Much of this hearkens back to the Greek myth of the title character, Antigone, as told by Sophocles. Born from an incestuous mother-son relationship between Jocasta and Oedipus, Antigone leads a tragic life. She rails against the political powers that won’t let her bury her brother Polynices and ends her days sealed in a cave for the crime of questioning authority. Slaight evokes the myth when she refers to a “daemon ancestry” and exile behind walls of silence in her poems.
Like the Greek Antigone, the speaker in Slaight’s poems seems to be crying out to be heard and is ultimately punished for her efforts. “All is aflame with life desirous,” Slaight writes, “And death submits / To the laughing wild.” Lines like these explore the relationship between birth and death, as played out by the living, breathing, and above all, sensual, human being. Erotic words like “throb” and “thrust” appear frequently alongside “scream” and “spasm,” leaving the reader challenged to work out whether the piece is about the life-giving act of sex or the final agonies of death. Often it appears to be both.
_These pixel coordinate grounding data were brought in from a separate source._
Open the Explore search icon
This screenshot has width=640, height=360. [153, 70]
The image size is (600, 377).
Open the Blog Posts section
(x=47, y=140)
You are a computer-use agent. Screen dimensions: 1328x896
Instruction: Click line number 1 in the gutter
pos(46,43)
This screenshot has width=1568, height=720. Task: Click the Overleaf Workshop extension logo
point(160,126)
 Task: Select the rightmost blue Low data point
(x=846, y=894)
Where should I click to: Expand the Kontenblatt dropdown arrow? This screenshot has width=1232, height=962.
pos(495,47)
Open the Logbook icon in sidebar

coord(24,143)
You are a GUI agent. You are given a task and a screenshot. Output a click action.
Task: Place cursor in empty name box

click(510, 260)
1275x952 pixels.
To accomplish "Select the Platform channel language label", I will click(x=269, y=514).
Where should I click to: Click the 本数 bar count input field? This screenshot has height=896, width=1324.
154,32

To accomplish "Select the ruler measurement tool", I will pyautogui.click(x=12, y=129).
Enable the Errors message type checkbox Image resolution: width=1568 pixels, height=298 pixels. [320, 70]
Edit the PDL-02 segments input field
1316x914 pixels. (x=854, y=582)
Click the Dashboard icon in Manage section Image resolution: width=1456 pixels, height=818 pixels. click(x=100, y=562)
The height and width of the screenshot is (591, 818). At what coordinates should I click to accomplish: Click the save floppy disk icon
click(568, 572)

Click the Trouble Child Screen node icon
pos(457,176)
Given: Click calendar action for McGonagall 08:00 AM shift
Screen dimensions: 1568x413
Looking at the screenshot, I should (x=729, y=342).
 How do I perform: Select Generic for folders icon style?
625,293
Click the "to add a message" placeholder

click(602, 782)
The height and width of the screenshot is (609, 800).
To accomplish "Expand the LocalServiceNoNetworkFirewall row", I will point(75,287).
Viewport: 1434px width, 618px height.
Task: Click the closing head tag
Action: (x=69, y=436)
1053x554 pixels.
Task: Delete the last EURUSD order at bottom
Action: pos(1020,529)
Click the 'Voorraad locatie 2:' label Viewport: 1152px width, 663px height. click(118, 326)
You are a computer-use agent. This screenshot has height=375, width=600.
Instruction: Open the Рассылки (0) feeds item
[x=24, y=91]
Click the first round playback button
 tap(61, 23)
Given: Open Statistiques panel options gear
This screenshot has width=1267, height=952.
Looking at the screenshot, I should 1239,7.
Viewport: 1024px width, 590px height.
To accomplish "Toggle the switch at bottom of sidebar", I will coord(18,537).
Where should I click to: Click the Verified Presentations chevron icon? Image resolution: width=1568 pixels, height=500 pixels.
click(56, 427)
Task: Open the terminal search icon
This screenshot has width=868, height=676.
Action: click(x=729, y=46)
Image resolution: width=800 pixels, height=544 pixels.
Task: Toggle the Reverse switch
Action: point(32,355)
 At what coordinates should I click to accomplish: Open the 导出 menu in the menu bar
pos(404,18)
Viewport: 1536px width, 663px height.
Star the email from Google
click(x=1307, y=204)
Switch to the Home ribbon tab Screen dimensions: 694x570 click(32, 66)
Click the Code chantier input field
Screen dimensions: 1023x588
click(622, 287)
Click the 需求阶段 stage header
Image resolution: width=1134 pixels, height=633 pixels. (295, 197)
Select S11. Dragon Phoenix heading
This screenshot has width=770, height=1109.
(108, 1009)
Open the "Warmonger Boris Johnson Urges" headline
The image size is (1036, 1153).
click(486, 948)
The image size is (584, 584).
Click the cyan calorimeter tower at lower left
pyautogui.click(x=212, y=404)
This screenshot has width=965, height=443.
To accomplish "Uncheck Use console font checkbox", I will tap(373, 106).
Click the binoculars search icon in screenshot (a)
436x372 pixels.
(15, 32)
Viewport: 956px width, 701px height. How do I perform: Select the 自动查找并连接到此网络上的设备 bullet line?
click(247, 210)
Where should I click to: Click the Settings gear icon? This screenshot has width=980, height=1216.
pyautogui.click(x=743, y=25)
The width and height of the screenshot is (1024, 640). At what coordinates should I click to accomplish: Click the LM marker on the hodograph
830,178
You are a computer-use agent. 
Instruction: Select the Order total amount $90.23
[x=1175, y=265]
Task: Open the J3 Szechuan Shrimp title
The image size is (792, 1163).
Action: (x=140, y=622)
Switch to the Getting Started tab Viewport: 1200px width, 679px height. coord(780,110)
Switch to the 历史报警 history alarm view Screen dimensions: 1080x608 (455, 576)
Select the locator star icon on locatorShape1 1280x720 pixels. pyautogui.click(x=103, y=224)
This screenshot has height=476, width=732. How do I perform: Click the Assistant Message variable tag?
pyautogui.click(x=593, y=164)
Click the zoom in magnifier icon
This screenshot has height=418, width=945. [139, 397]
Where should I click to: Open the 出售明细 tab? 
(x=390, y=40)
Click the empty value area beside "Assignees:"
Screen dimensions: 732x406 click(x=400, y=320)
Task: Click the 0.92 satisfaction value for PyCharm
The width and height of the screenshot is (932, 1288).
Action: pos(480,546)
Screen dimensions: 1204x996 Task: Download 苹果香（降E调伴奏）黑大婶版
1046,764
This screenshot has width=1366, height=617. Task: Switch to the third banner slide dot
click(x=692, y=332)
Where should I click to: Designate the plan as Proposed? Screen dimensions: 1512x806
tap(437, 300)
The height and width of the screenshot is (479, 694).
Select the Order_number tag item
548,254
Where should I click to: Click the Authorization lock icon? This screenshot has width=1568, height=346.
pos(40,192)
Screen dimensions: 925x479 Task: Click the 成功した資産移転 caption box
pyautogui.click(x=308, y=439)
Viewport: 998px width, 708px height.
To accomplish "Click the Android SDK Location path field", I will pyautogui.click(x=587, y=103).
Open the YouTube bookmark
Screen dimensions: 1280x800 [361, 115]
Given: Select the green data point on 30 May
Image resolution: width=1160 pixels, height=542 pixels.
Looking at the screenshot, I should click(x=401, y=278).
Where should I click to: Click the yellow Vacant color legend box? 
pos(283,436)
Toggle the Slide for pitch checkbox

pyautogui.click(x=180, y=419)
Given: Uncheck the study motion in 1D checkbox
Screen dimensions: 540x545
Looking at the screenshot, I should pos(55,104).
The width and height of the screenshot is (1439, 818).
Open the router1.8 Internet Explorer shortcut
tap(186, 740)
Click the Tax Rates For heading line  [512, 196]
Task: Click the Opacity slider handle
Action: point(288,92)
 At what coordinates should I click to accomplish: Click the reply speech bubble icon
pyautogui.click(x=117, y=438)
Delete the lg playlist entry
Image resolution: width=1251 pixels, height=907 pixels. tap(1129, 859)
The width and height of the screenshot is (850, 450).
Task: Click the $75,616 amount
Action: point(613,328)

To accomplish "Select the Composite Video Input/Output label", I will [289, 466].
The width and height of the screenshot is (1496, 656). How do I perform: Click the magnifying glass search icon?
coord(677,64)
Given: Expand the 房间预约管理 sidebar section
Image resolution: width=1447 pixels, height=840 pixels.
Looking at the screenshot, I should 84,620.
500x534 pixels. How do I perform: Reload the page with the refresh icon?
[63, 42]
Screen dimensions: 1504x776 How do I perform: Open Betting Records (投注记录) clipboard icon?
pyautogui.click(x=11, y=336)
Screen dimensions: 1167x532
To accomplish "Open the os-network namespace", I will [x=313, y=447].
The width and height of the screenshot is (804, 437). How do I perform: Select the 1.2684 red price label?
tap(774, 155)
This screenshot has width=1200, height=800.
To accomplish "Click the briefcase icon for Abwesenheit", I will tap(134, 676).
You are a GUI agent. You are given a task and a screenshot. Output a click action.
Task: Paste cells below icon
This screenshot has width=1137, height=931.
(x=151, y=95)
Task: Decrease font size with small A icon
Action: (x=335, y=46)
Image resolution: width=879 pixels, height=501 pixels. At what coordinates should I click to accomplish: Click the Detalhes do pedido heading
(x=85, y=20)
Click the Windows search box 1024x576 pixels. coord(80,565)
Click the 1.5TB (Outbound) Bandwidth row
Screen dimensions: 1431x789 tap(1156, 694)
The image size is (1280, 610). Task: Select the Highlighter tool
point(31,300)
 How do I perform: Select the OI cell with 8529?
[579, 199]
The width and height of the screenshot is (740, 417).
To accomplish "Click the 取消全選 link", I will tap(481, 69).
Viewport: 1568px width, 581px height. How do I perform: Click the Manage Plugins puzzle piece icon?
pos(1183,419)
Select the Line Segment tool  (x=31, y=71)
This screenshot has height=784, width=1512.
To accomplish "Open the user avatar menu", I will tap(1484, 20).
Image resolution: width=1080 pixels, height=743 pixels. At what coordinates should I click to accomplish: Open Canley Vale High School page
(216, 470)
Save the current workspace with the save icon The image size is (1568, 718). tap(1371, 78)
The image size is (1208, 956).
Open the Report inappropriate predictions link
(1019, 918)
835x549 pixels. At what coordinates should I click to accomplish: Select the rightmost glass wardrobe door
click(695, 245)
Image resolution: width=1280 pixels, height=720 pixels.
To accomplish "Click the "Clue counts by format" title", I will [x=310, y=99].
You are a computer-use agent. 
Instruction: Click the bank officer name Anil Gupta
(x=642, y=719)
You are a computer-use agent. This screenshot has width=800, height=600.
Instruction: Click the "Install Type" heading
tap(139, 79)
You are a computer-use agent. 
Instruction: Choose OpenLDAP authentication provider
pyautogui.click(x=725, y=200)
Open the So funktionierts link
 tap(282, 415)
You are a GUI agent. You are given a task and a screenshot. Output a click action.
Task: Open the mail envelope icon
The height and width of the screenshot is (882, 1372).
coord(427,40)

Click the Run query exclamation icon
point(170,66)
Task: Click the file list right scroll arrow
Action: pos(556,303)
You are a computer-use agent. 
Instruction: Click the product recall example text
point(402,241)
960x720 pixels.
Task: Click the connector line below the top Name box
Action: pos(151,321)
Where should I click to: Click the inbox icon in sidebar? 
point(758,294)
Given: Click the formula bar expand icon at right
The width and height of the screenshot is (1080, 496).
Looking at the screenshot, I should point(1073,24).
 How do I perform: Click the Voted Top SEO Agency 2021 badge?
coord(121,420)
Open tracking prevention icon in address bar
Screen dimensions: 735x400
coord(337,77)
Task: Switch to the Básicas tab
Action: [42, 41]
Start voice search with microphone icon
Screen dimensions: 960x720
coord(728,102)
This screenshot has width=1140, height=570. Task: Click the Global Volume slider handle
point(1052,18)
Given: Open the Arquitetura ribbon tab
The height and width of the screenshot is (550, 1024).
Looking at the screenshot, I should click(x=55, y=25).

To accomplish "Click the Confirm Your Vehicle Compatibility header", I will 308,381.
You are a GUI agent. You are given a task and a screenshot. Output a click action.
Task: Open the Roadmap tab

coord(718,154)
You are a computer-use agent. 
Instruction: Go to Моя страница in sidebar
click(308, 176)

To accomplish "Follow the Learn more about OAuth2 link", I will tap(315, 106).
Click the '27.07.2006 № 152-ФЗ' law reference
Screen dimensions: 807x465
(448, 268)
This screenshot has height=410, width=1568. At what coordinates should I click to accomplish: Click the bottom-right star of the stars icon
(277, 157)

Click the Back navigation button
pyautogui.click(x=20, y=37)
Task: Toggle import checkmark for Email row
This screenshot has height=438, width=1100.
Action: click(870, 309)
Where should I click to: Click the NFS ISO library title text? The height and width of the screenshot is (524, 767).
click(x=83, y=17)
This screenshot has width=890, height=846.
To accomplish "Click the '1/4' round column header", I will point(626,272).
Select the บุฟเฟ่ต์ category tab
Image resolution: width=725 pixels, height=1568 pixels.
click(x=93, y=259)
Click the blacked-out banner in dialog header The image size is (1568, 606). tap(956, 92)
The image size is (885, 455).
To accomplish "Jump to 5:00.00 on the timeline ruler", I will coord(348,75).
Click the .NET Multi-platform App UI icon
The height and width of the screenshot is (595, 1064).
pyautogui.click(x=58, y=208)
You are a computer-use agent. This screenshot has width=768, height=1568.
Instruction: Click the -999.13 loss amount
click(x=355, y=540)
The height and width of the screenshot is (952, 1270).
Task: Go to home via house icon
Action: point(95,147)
While Slaight’s references to mythology provide a thematic structure, her poems are very evocative of the 1970s. One can imagine her performing these pieces at consciousness-raising group events, her “words sparking from hot entrails” of repressed passion. It was the age of Janov’s Primal Scream therapy, when Slaight’s words—“I walk on blood / I carve a vein / I bear sons / In exile”—might have been encouraged as an emotional bloodletting, crucial to self-healing. Clearly, these themes have long been part of humanity’s story; here Slaight and Tasker add two more voices to the tale.